O Prefeito Melquíades Araújo anunciou a retomada das obras para a conclusão da escola de tempo integral no Jardim Colina, que deverá atender 188 alunos. A obra foi iniciada em 2015 na administração Noé Rodrigues, para atender moradores do Jardim Colina, Vila Nazaré, César Matile e Parque das Nações, e deveria ter sido concluída em dezembro de 2016, mas a empresa que venceu a licitação abandonou a obra, e por conta do período eleitoral, não foi possível fazer nova licitação para conclusão das obras, embora tivesse dinheiro em caixa para terminar a obra.
Em 2017 o prefeito Araújo iniciou o seu primeiro mandato, mas não fez nova licitação, deixando a obra abandonada, a qual deverá ser retomada agora, após 5 anos de paralização, conforme a Prefeitura anunciou pelas redes sociais. Mas a justificativa da Prefeitura para a escola ter ficado tanto tempo no abandono foi que o Ministério da Educação teria interrompido os repasses de recursos. Mas como a emenda já havia sido aprovada e as obras iniciadas, os repasses são retomados tão as obras fossem reiniciadas.

Segundo o anunciado pela própria Prefeitura, a mesma empresa que havia abandonado a obra vai retomar a construção após reajustarem os termos da licitação anterior, mas não tem um prazo de término para a obra.
De acordo com o projeto, a nova escola construída em um terreno com 2400 metros quadrados funcionará em período integral, oferecendo além das atividades de formação acadêmica, atividades alternativas como artes, música, teatro, entre outras que enriquecem o currículo e o aprendizado dos 188 alunos que serão atendidos por ela.

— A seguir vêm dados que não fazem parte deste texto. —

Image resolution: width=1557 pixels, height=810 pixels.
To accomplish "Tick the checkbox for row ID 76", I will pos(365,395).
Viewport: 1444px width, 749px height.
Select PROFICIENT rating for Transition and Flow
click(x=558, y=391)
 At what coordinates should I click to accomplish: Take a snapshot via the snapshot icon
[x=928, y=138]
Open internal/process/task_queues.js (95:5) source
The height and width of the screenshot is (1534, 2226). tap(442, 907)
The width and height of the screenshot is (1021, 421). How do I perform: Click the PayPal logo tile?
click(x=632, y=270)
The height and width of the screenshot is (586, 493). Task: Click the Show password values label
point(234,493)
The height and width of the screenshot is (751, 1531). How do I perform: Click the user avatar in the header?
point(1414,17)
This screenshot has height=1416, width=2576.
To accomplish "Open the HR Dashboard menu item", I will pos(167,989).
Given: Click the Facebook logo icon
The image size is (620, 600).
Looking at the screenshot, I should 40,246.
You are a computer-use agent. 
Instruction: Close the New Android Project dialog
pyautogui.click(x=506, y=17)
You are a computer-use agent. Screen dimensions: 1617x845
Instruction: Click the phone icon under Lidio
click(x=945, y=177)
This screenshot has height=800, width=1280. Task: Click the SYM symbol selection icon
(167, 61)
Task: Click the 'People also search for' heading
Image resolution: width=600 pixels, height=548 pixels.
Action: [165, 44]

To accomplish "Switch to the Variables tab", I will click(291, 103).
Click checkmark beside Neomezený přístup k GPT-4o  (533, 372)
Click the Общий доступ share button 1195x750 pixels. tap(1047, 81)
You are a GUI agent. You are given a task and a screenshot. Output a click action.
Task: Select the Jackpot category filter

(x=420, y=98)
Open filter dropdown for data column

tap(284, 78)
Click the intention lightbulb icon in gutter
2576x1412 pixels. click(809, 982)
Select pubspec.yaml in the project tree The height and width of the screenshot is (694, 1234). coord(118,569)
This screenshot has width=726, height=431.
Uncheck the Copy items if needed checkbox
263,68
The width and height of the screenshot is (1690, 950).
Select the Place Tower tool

O custo da obra está na casa de R$ 1,8 milhão e será paga com recursos do Governo Federal, através Fundo Nacional de Desenvolvimento da Educação, pelo Programa Nacional de Reestruturação e Aquisição de Equipamentos para Rede Escolar Pública de Educação Infantil, com contrapartida da Prefeitura, que será a construção de um muro e a manutenção de vigias no local para se evitar vandalismo e furtos no início das obras pela empresa licitada, além da complementação dos valores deixados em caixa pela administração anterior, o qual teve origem no Ministério da Educação, cujo valor da contrapartida ainda está sendo estimado pelo Município, já que após tanto tempo de abandono, era de se esperar, pois os materiais de construção ao longo deste período sofreram um aumento estratosférico, pelo que os valores recebidos se tornaram insuficientes para custearem o término da obra.